=== Work item ===
Across all the records below, how many lines contain "Switch"? Respond with only the number.

··· Provided records ···

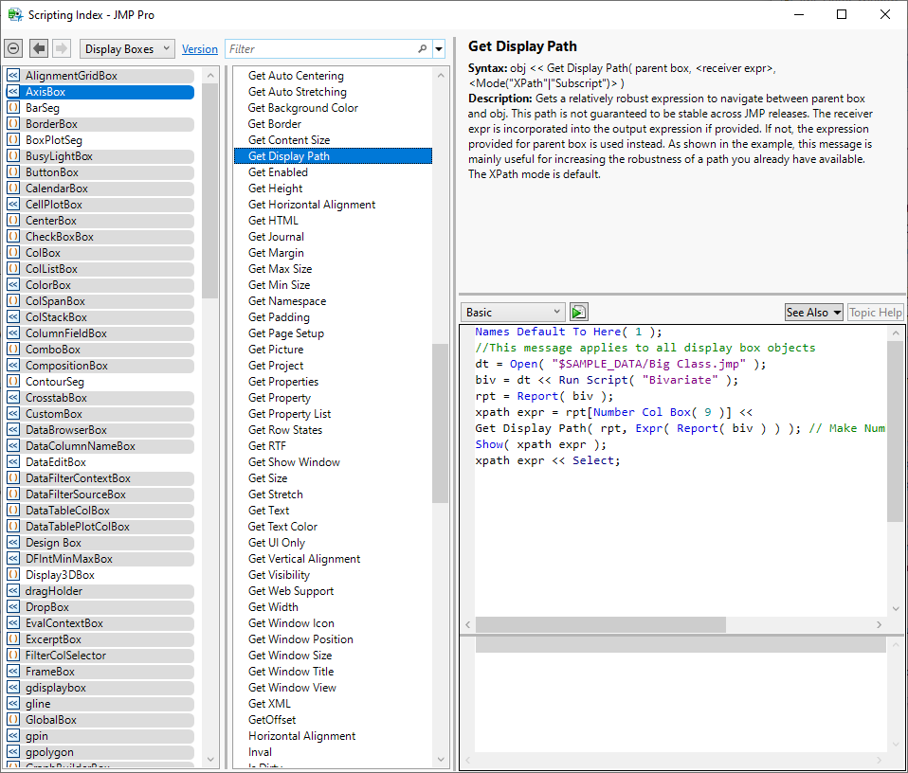908x773 pixels.
Task: Click the back arrow navigation icon
Action: 39,48
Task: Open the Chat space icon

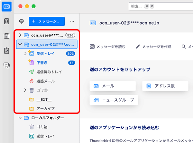Action: 6,65
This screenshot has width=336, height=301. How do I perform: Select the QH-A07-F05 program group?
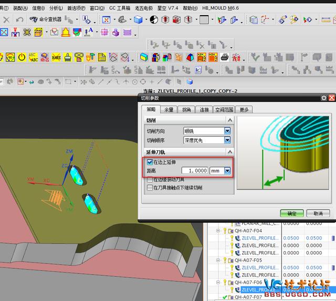tap(248, 260)
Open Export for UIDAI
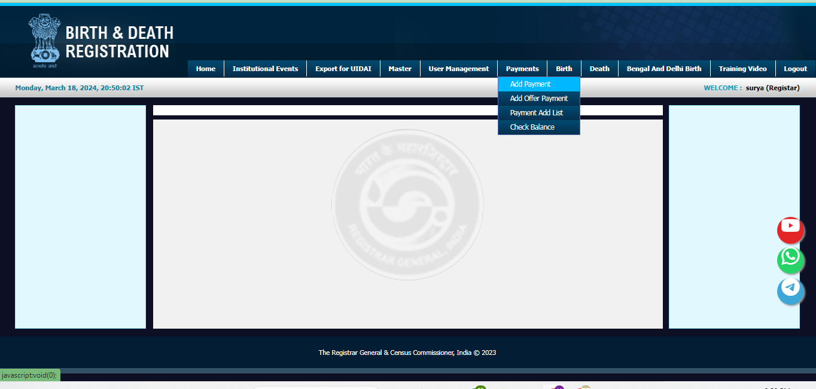Viewport: 816px width, 389px height. click(x=343, y=68)
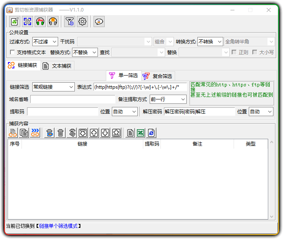The width and height of the screenshot is (283, 239).
Task: Toggle the 大小写 checkbox
Action: [255, 52]
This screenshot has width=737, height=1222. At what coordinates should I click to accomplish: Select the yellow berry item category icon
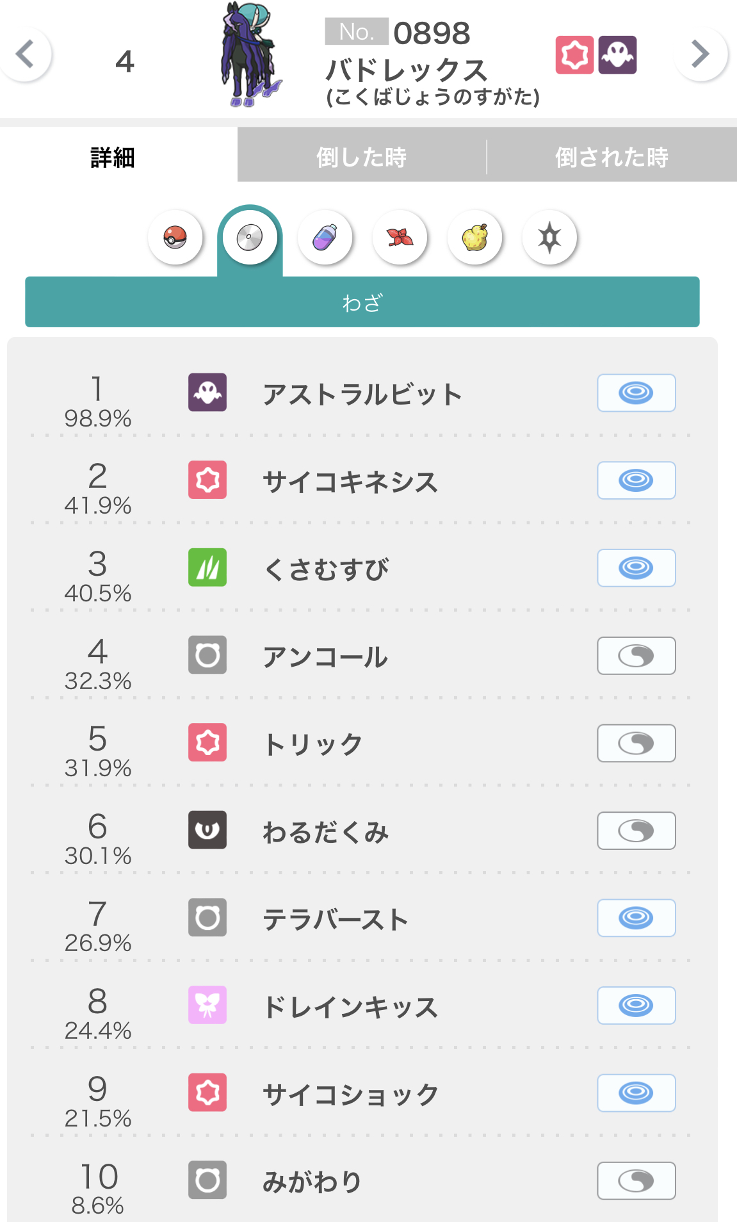474,238
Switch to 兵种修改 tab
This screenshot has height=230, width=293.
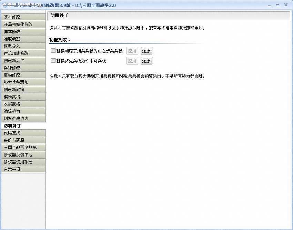(23, 68)
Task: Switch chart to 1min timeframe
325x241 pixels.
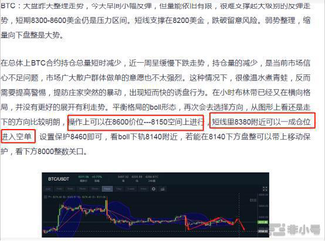Action: tap(59, 189)
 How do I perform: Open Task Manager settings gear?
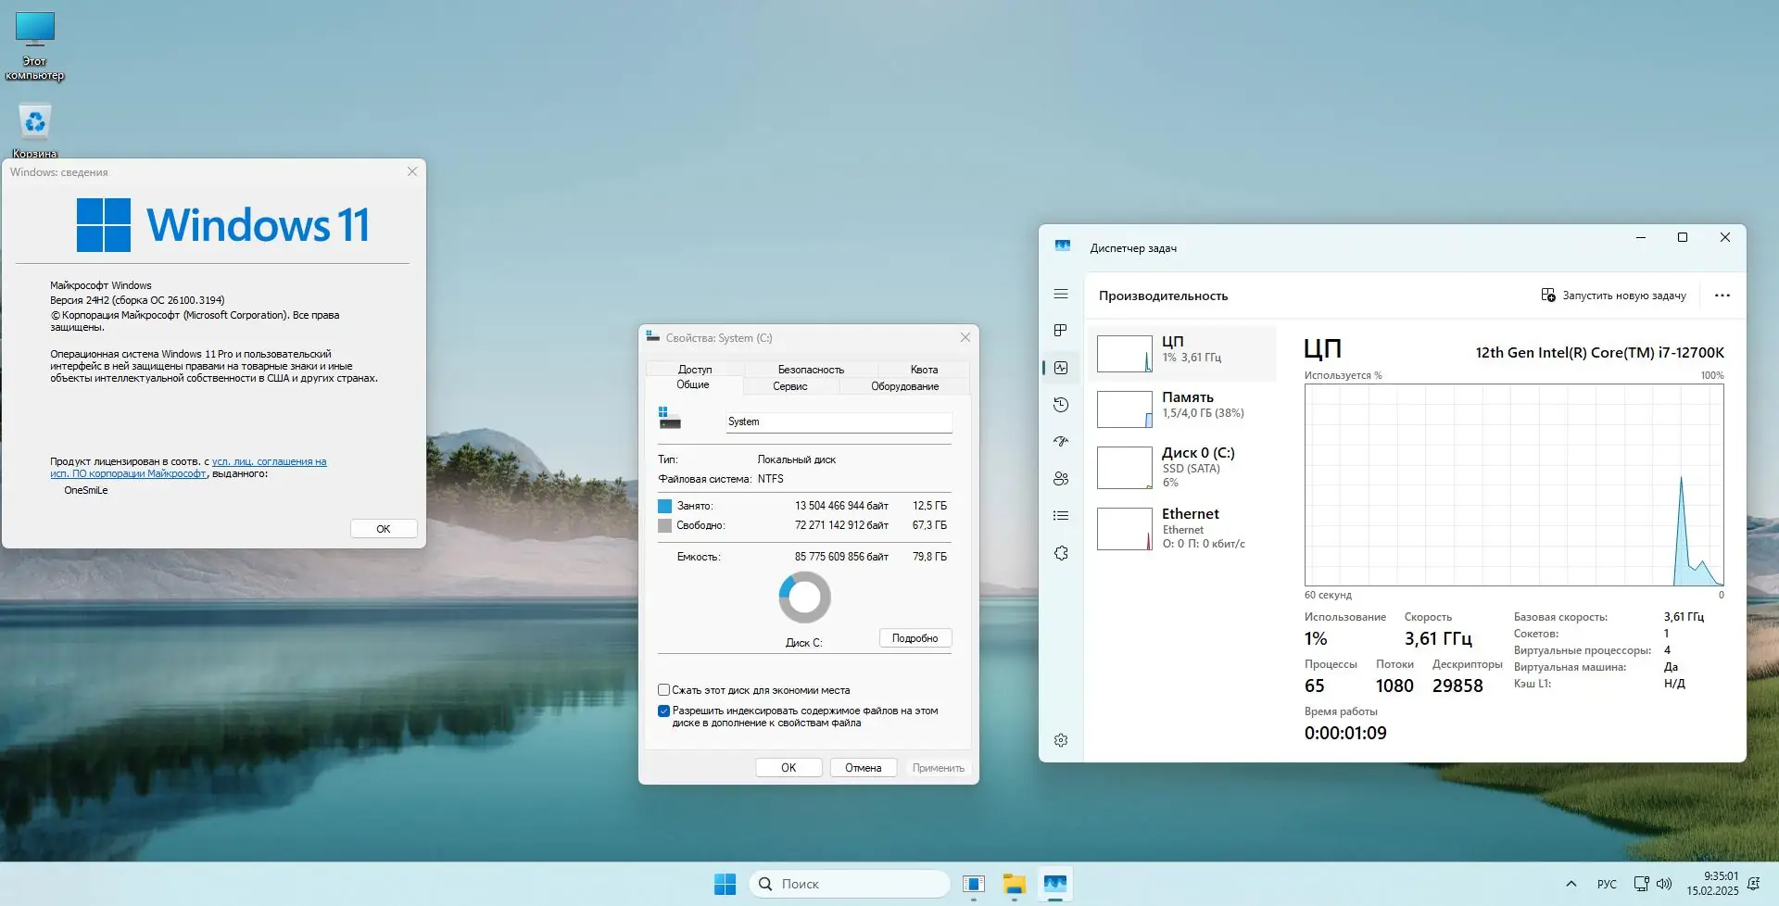point(1061,740)
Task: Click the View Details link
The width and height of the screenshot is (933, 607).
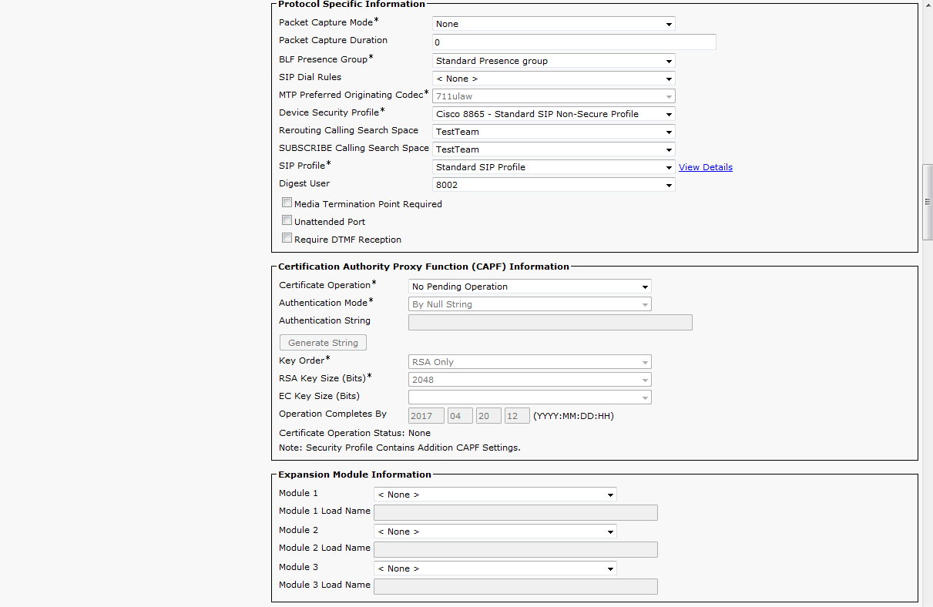Action: 705,167
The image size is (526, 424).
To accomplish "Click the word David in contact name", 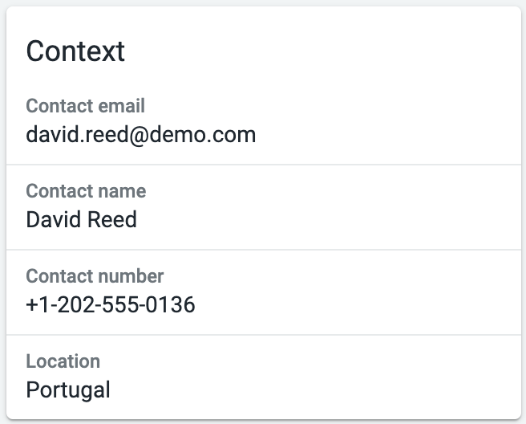I will [54, 219].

···

=== Solution to this exercise ===
2